■ **PROVIDED TEXT**

(begin)

To switch the English wake word to "Alexa":

char *wn_name = esp_srmodel_filter(models, ESP_WN_PREFIX,
   (SR_LANG_EN == g_sr_data->lang ? "alexa" : "hilexin"));

Using Custom Wake Words

Requirements: A custom wake word model trained with ESP-SR tools, in ESP-SR compatible format, with sufficient model partition space.
1. Train a custom wake word using ESP-SR training tools (see ESP-SR documentation).

2. Place the generated model file (.bin) in spiffs/ or the model partition.

3. Enable the custom word in menuconfig: For eg, ESP Speech Recognition -> CONFIG_SR_WN_WN9_CUSTOMWORD

4 .Update code in app_sr.c:

char *wn_name = esp_srmodel_filter(models, ESP_WN_PREFIX, "customword");

5. Rebuild and flash: idf.py build flash

How Speech Recognition Works

Speech recognition uses ESP-SR MultiNet, an offline command recognition engine that supports up to 200 commands without requiring cloud connectivity. Both English and Chinese are supported in the ESP-SR engine.

Wake Word Detected   ->  AFE Processing   ->  MultiNet   ->  Command ID   ->  Handler Action

Recognition States

ESP_MN_STATE_DETECTING - Listening for a command
ESP_MN_STATE_DETECTED - Command recognised
ESP_MN_STATE_TIMEOUT - No command detected within timeout

Key Components

Command Definition (app_sr.c) - defines the text and phoneme for each command
Command Structure (app_sr.h) - struct holding cmd ID, language, text, and phoneme
Recognition Process (audio_detect_task) - AFE processes audio, MultiNet analyses chunks, returns command ID via queue to handler

// Command definition array  (app_sr.c)

(end)

■ **DATASET SECTION**
(begin)

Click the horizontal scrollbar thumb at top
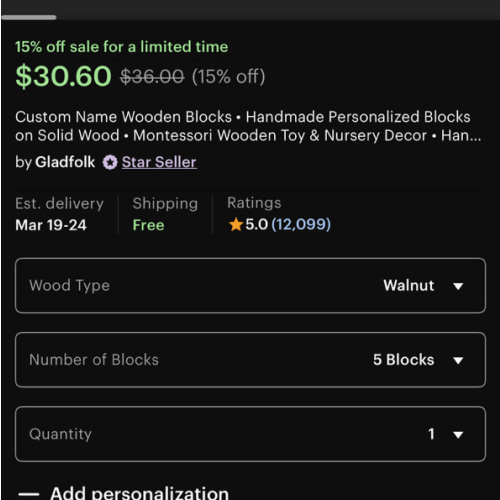 point(29,17)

(end)

■ **WHAT YOU NEED TO DO**
1. Using the ESP-SR speech recognition notes, explain in one to three sentences why the MultiNet engine can recognize commands without cloud connectivity.
2. According to the ESP-SR speech recognition notes, how many commands can MultiNet support?
3. Please extend the ESP-SR speech recognition notes, starting right after their last line.

■ **PER-TASK ANSWERS**
1. MultiNet is an offline command recognition engine, so it does not need a cloud connection. It recognizes up to 200 commands.

2. Up to 200 commands.

3.
static const sr_cmd_t g_default_cmd_info[] = {
   {SR_CMD_LIGHT_ON,  SR_LANG_EN, 0, "turn on light",  "TkN nN LiT", {NULL}},
   {SR_CMD_LIGHT_OFF, SR_LANG_EN, 0, "turn off light", "TkN eF LiT", {NULL}},
};

How to Modify Commands

⇒ Step 1 - Add Command Enum (app_sr.h)

typedef enum {
   SR_CMD_LIGHT_ON,
   SR_CMD_LIGHT_OFF,
   SR_CMD_MY_NEW_CMD,    //  Add your command enum
   SR_CMD_MAX,
} sr_user_cmd_t;

⇒ Step 2 - Add Command Definition (app_sr.c)

static const sr_cmd_t g_default_cmd_info[] = {
   {SR_CMD_LIGHT_ON,     SR_LANG_EN, 0, "turn on light",  "TkN nN LiT", {NULL}},
   {SR_CMD_LIGHT_OFF,    SR_LANG_EN, 0, "turn off light", "TkN eF LiT", {NULL}},
   {SR_CMD_MY_NEW_CMD,   SR_LANG_EN, 2, "my new command", "mI nU kMnd", {NULL}},  //   Add
};

⇒ Step 3 - Add Handler Action (app_sr_handler.c)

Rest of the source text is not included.